Thick and Creamy Hummus
I haven’t eaten many things that I can describe as creamy, thick, addictive and healthy. Then again, I hadn’t made this hummus.
But that ended with this recipe! This is hands down one of the yummiest dips/condiments I’ve made and I wonder how I was ever content with salt-laden and too-garlicky supermarket hummus. I’m sure I don’t have to remind you that thanks to the chickpeas and tahini, this hummus is packed with protein and iron and contains no suspicious-looking ingredients 😀
And because it’s healthy, that means I can eat the whole recipe in one sitting, right? Riiight?
Adapted from Oh She Glows
- 1 C canned Chickpeas, liquid from can reserved
- 2 T Liquid from Can of Chickpeas (or water)
- 1 Clove of Garlic
- 3 T tahini
- 4 T fresh lemon juice
- 5 drops* Tabasco sauce
- Olive oil, to drizzle
- Paprika, to garnish
*Note: Next time I would like to add more Tabasco, but adjust according to your taste.

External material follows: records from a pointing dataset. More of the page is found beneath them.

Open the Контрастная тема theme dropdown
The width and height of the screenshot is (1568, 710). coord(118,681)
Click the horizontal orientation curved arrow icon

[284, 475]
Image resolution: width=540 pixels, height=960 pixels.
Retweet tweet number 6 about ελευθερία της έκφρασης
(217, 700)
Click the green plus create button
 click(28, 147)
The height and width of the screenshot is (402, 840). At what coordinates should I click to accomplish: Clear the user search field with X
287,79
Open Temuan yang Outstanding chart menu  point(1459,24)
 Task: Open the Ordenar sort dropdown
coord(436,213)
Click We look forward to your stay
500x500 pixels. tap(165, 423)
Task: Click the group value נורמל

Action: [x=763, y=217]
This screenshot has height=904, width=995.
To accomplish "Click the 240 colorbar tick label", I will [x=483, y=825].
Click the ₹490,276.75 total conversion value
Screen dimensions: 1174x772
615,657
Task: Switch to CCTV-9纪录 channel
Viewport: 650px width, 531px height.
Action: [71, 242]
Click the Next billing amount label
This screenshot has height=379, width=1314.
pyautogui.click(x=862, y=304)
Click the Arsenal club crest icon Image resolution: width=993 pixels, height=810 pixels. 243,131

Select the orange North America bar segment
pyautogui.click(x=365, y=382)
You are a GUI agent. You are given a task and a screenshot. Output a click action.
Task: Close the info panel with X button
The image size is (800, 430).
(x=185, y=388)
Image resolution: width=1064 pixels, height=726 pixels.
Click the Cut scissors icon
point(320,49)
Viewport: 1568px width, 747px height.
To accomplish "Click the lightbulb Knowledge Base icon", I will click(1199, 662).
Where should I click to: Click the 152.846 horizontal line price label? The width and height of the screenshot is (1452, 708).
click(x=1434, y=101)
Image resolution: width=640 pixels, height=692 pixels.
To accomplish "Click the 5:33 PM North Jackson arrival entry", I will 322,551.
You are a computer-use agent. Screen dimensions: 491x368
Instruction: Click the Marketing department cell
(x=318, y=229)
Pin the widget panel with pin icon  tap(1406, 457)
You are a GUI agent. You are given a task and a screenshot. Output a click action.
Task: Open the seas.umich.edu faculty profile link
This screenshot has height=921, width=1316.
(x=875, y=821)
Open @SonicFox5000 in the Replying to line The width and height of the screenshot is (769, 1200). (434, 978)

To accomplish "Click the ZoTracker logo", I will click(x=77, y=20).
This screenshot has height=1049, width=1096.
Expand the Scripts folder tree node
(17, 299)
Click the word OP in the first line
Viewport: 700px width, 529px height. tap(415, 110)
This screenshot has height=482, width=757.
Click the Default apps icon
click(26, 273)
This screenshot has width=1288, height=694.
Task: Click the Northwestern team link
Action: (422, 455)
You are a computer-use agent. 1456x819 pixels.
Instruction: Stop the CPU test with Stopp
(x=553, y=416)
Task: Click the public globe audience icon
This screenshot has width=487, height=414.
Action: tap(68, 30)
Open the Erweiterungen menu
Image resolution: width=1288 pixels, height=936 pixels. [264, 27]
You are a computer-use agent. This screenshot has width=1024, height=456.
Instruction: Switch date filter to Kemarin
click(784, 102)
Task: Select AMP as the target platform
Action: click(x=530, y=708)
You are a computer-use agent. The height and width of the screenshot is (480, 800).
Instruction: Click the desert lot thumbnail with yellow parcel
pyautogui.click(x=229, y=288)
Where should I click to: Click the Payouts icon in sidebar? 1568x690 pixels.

- Place all ingredients except for salt, oil and paprika into a food processor and blend until the hummus is a bit chunky.
- Taste to see if you would like to add salt and add if necessary.
- Continue to process until hummus is smooth and creamy. Serve drizzled with olive oil and sprinkled with paprika. Makes about 1 to 1.5 cups hummus (rough estimate!)
Into the food processor they go!
Spin it, and within a matter of minutes… hummus.